HST explicitly criticize our ovarian cancer paper, “because of the absence of necessary information on spatially distinct subclonal heterogeneity within the primary tumor,” but failed to spot that we were actually following their approach number 1.
The problem is that the biology of ovarian cancer does not easily fit into the `localized primary and mets’ scenario HST discuss. At presentation most ovarian cancers are already spread throughout the lower body and there is little evidence where the tumour started. Clinically this spread-out tumour mass is often considered the primary tumour. So the different samples we used in our paper are not metastases (in the way HST think about it) but bits and pieces of the same “primary” tumour.

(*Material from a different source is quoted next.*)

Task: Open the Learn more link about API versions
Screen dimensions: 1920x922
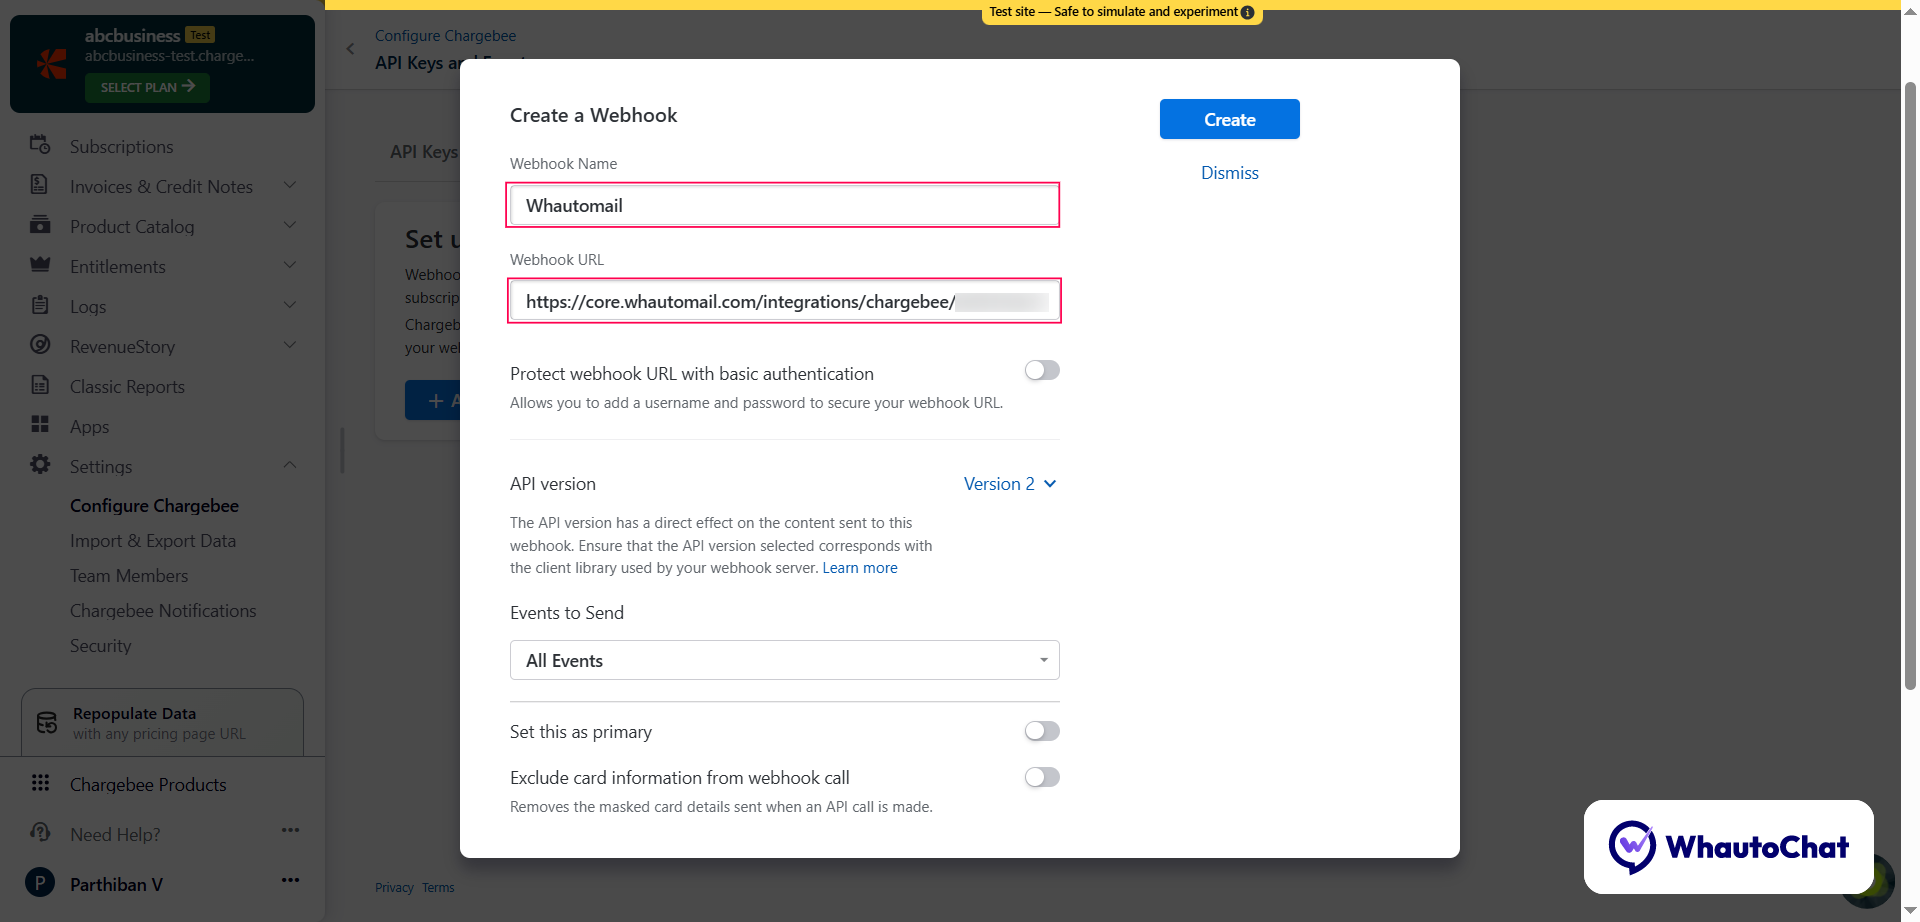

I understand this is not obvious to people not working in ovarian cancer and we could maybe have been more careful qualifying the word ‘metastasis’ in our paper.
What do HST have to offer on the methods side? Not very much. They don’t like the methods we use in the cancer field and would like to see them replaced by “well-established character-based phylogeny reconstruction methods based on molecular evolutionary models” without giving any detail on how that might look like.
In particular they don’t like our clonal expansion index:
It is not the null expectation for any population evolving along a phylogenetic tree, nor is it the null expectation for the distributions of genotypes of organisms in a population, all for the same reasons: genealogical relatedness, finite time, and spatial structure. *
I agree with them.
We thought of our work as the beginning of the story, not the end of it.
Please, show me how it’s done better!
My prediction is that HST will struggle to directly apply the “well-established evolutionary methods” they have been trained in to the complexity and noise of cancer genomics data. The evolutionary methods they will eventually discover to work well on these data will look very different from the textbook examples they had in mind while writing their paper.
HST have talked the talk, now let’s see how successfully they walk the walk.